_Problem to work on_
Repeat each entry as written, dropping any picture you find.

_Extracted records_
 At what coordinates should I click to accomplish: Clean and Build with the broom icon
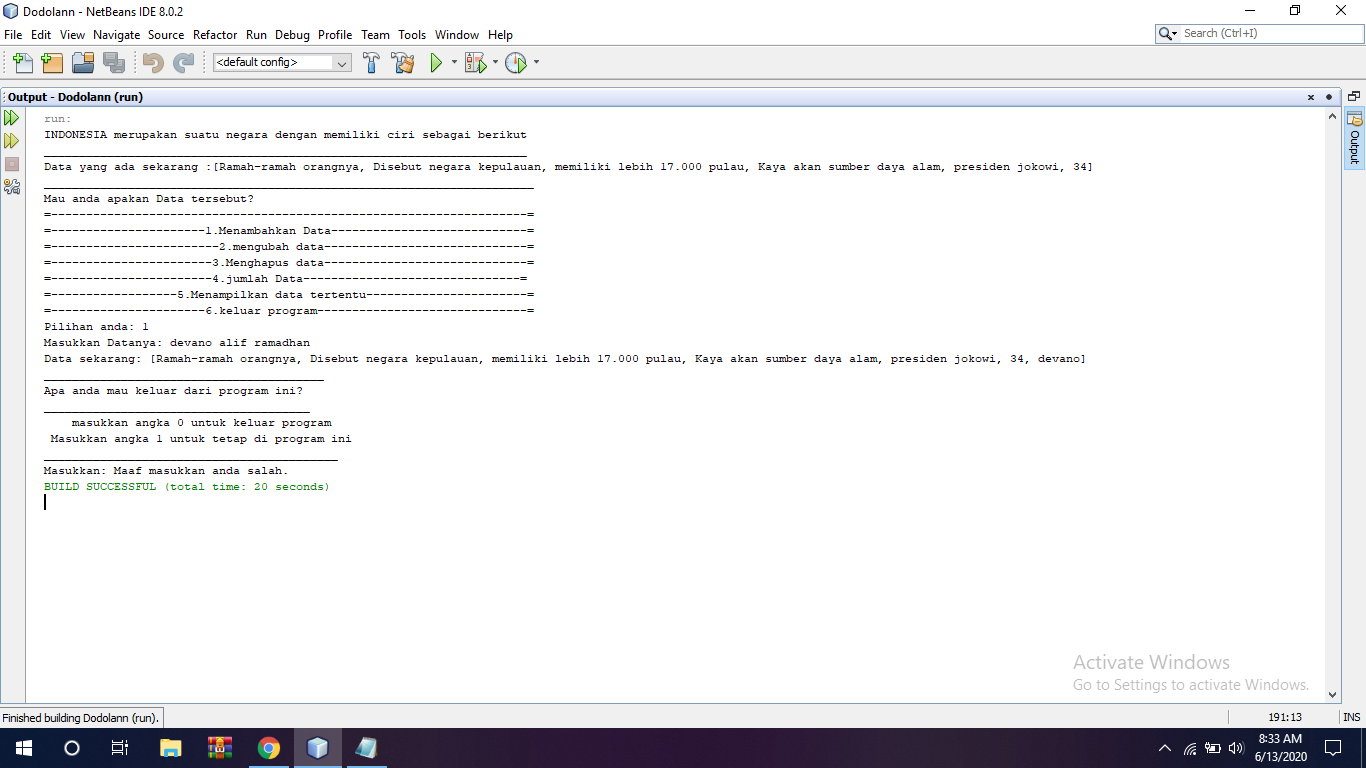tap(402, 62)
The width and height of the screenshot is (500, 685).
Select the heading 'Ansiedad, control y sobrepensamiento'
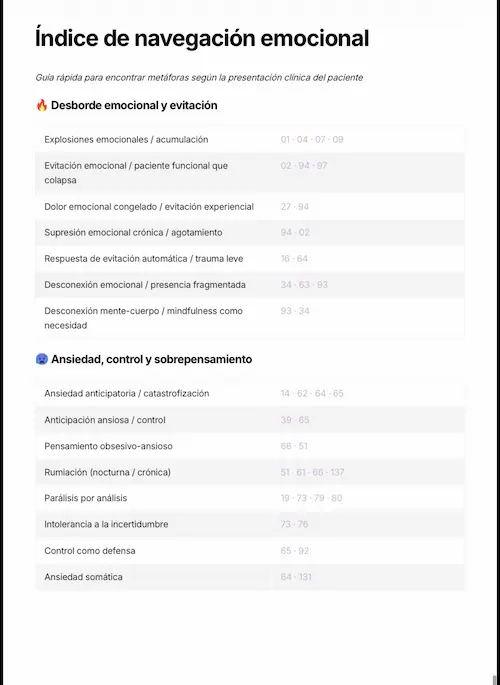pyautogui.click(x=152, y=359)

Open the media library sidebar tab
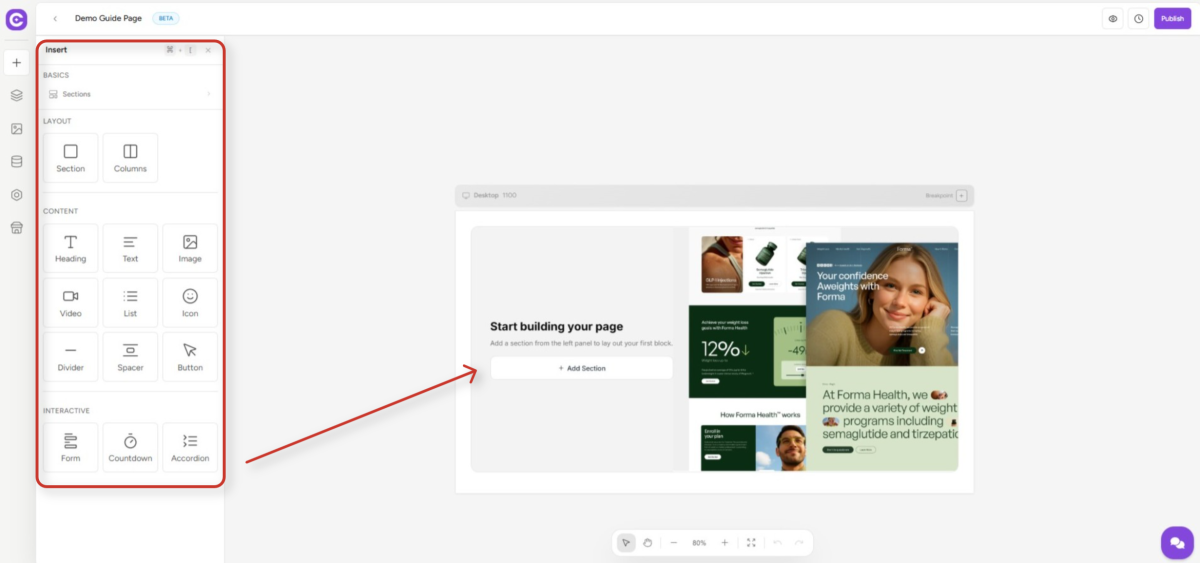tap(16, 129)
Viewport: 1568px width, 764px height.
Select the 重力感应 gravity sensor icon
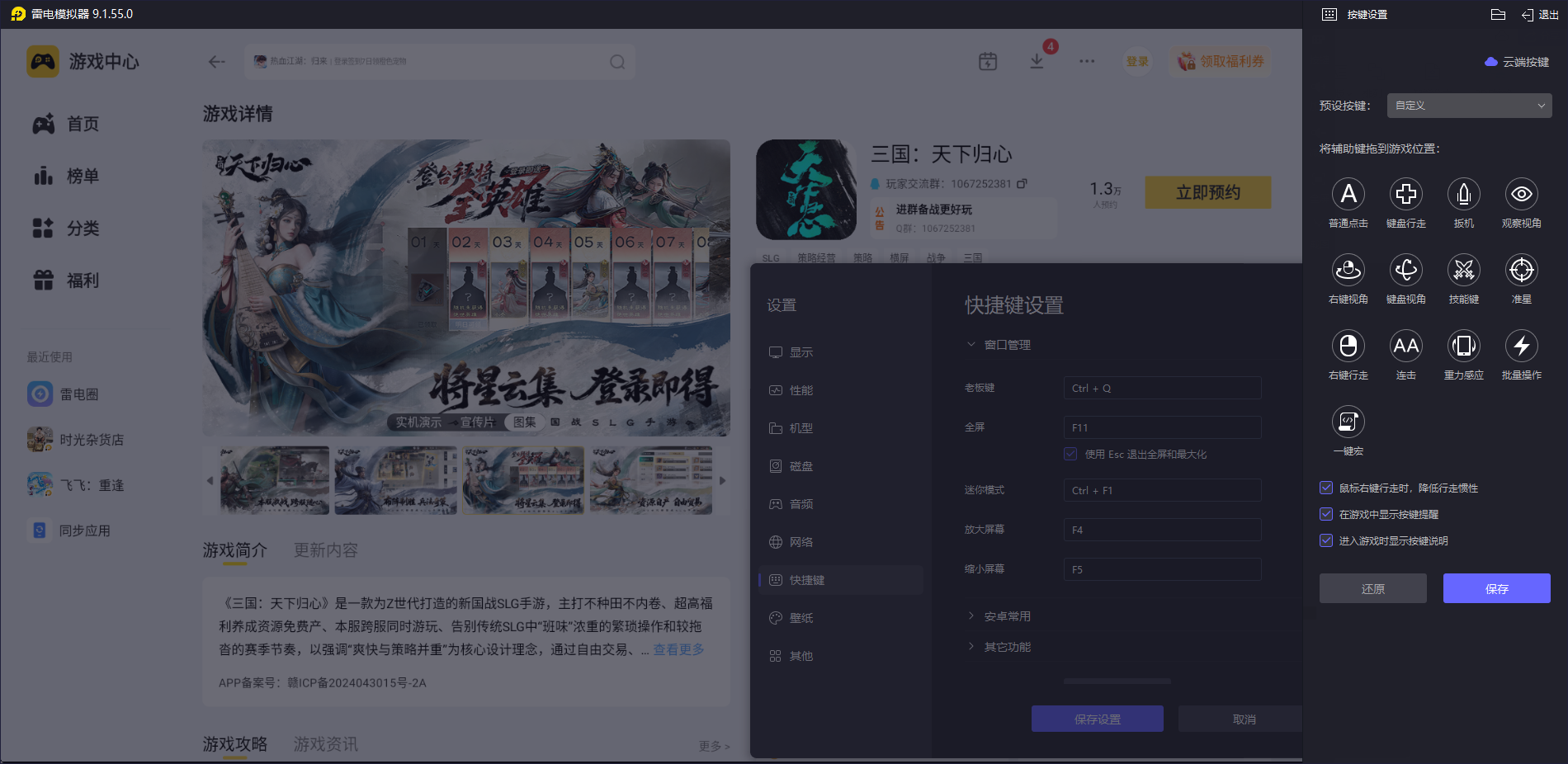(x=1463, y=347)
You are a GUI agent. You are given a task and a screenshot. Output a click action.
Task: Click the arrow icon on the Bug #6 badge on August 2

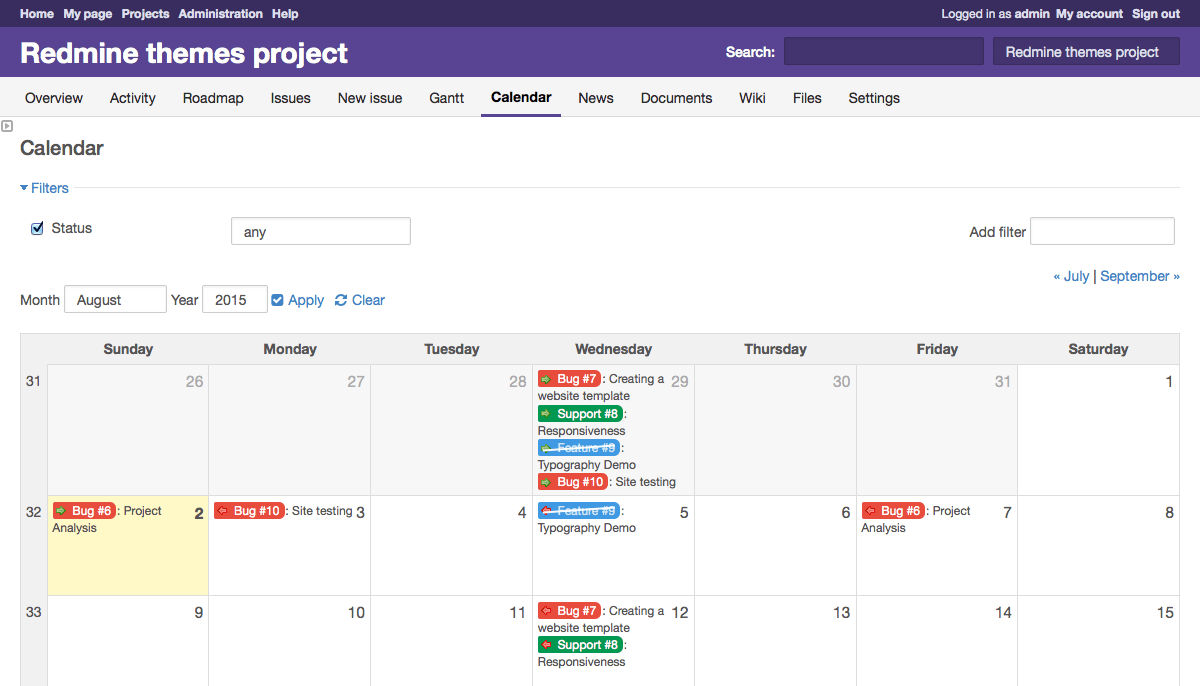pyautogui.click(x=59, y=510)
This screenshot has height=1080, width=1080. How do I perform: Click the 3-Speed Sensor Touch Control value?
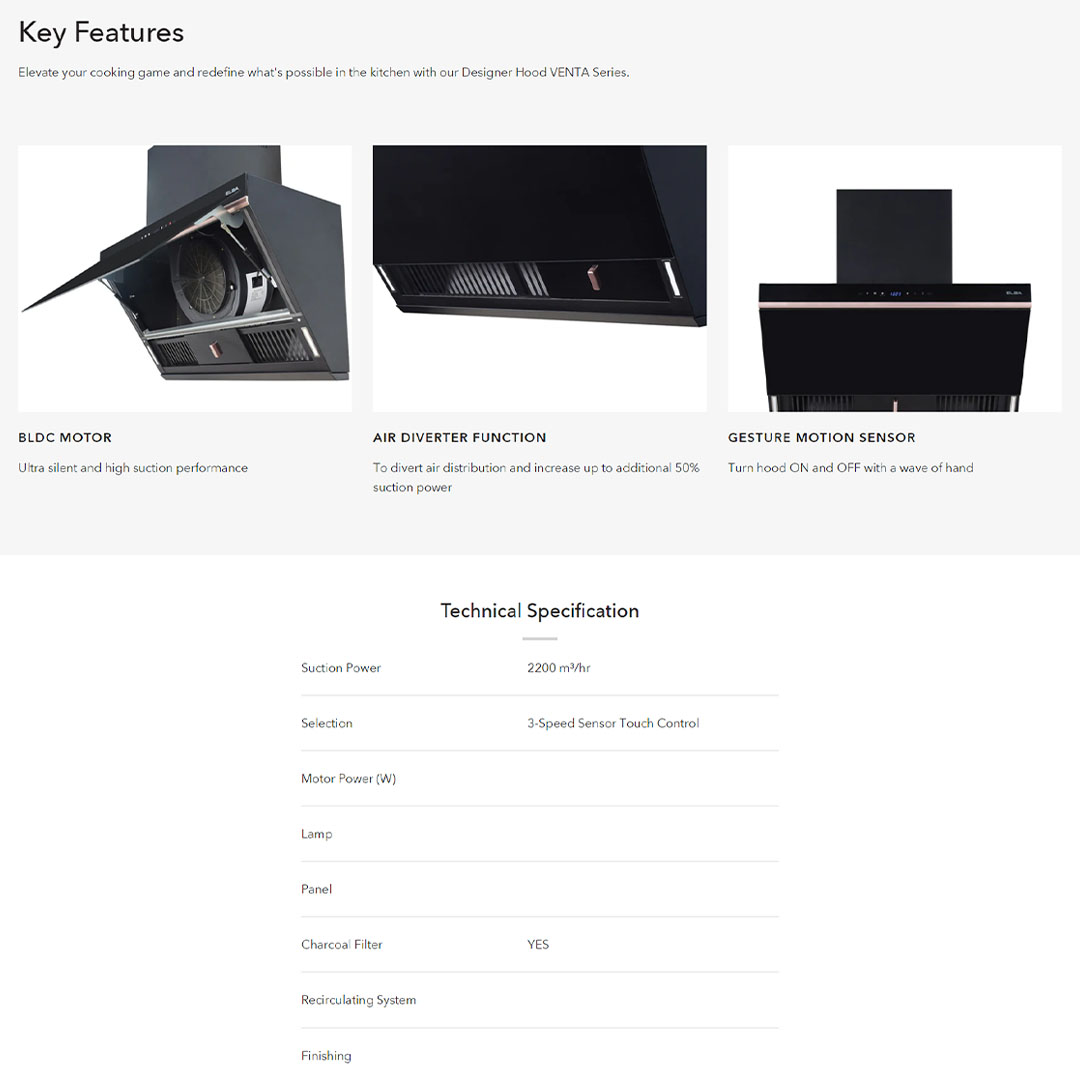(x=613, y=723)
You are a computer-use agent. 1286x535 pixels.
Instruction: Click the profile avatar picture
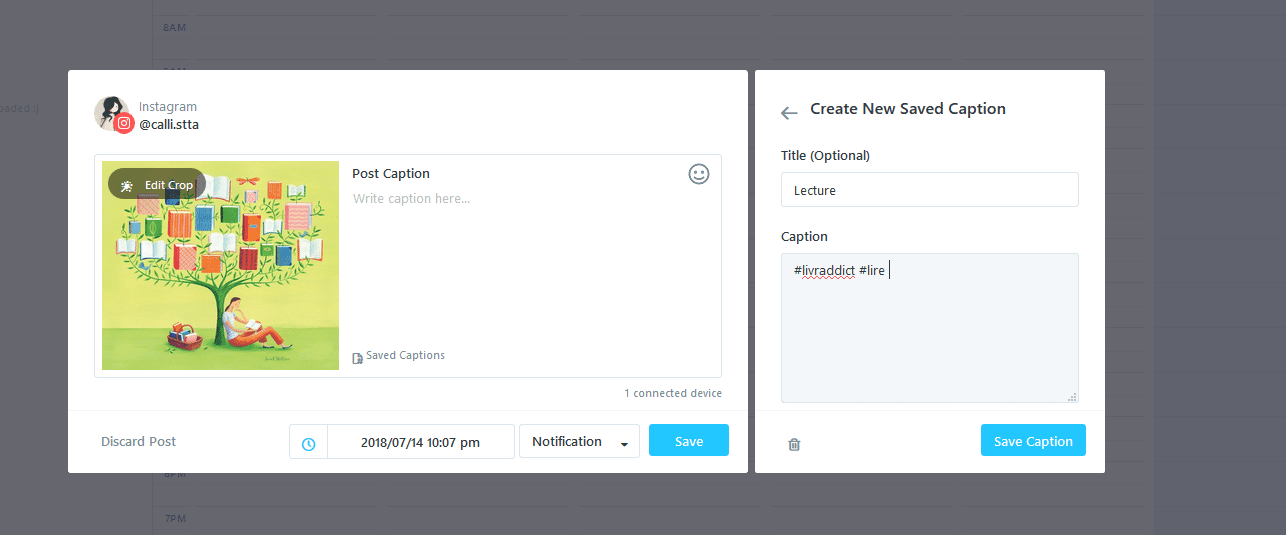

_Response below_
 At what coordinates should I click to accomplish: Clean and Build with the broom icon
tap(402, 62)
The width and height of the screenshot is (500, 685).
Select the heading 'Ansiedad, control y sobrepensamiento'
pyautogui.click(x=152, y=359)

Open the media library sidebar tab
tap(16, 129)
Viewport: 1568px width, 764px height.
Select the 重力感应 gravity sensor icon
(x=1463, y=347)
You are a GUI agent. You are given a task and a screenshot. Output a click action.
Task: Click the arrow icon on the Bug #6 badge on August 2

pyautogui.click(x=59, y=510)
This screenshot has height=1080, width=1080. How do I perform: Click the 3-Speed Sensor Touch Control value?
(x=613, y=723)
You are a computer-use agent. 1286x535 pixels.
Instruction: Click the profile avatar picture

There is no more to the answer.